- Author(s): @yousukseung
- Approver: @markdroth
- Status: Implemented
- Implemented in: C-core, Java, Go
- Last updated: 2023-04-17
- Discussion at: https://groups.google.com/g/grpc-io/c/p18GXTlDapM
This document proposes a design for a new load balancing policy weighted_round_robin
. This policy supports client-side weighted round robin load balancing. Unlike grpclb
which follows the look-aside model, weighted_round_robin
is client-side and requires direct load reporting from backends to clients. The policy supports either per-call or periodic out-of-band load reporting per gRFC A51. The client computes and tracks the weight of subchannels and performs weighted round-robin channel selection.
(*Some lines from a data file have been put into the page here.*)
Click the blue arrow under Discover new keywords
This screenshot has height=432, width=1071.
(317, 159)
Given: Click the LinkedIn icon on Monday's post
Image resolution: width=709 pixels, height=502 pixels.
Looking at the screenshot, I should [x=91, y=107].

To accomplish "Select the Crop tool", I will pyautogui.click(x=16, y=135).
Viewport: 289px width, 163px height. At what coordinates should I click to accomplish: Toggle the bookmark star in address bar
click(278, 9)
The design also proposes to support weighted_round_robin
as a custom load balancing policy in xDS as proposed in gRFC A52.
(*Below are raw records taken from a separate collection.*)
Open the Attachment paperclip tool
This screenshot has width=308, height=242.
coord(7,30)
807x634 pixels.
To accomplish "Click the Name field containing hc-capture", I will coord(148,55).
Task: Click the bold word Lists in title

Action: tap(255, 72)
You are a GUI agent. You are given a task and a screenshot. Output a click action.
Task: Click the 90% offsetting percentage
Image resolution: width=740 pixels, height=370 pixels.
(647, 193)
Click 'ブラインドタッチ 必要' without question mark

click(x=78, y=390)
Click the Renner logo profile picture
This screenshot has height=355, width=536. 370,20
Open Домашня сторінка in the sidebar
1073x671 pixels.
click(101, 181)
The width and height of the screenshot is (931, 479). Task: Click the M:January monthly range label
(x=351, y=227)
Currently, gRPC does not have any first-class support for weighted round robin load balancing. It can be done in a somewhat cumbersome way with the existing round_robin
LB policy, by including a given address multiple times in the address list. This mechanism can be used with the legacy grpclb protocol, where the control plane can centrally collect backend metrics from the endpoints and compute weights for load balancing based on those metrics. However, this approach requires a lot of machinery.
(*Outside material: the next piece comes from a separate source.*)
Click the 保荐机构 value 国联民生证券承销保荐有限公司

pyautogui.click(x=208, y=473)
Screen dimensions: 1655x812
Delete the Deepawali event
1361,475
As part of the effort to move away from grpclb
, we will now provide first-class weighted round robin functionality via a new client-side LB policy called weighted_round_robin
. Instead of depending on centralized backend metric collection, this LB policy will obtain the backend metrics directly from the endpoints using the mechanism described in gRFC A51, which it will use to compute the endpoint weights.
Introduce a new LB policy weighted_round_robin
. This policy implements client-side load balancing with direct load reports from backends. Either per-call or periodic out-of-band (OOB) load reporting is active at a time where per-call is the default. The policy is otherwise largely a superset of the existing policy round_robin
.
The weighted_round_robin
LB policy config will be as follows.
message LoadBalancingConfig {
oneof policy {
WeightedRoundRobinLbConfig weighted_round_robin = 20 [json_name = "weighted_round_robin"];
}
}
message WeightedRoundRobinLbConfig {
// Whether to enable out-of-band utilization reporting collection from
// the endpoints. By default, per-request utilization reporting is used.
google.protobuf.BoolValue enable_oob_load_report = 1;
// Load reporting interval to request from the server. Note that the
// server may not provide reports as frequently as the client requests.
// Used only when enable_oob_load_report is true. Default is 10 seconds.
google.protobuf.Duration oob_reporting_period = 2;
// A given endpoint must report load metrics continuously for at least
// this long before the endpoint weight will be used. This avoids
// churn when the set of endpoint addresses changes. Takes effect
// both immediately after we establish a connection to an endpoint and
// after weight_expiration_period has caused us to stop using the most
// recent load metrics. Default is 10 seconds.
google.protobuf.Duration blackout_period = 3;
// If a given endpoint has not reported load metrics in this long,
// then we stop using the reported weight. This ensures that we do
// not continue to use very stale weights. Once we stop using a stale
// value, if we later start seeing fresh reports again, the
// blackout_period applies. Defaults to 3 minutes.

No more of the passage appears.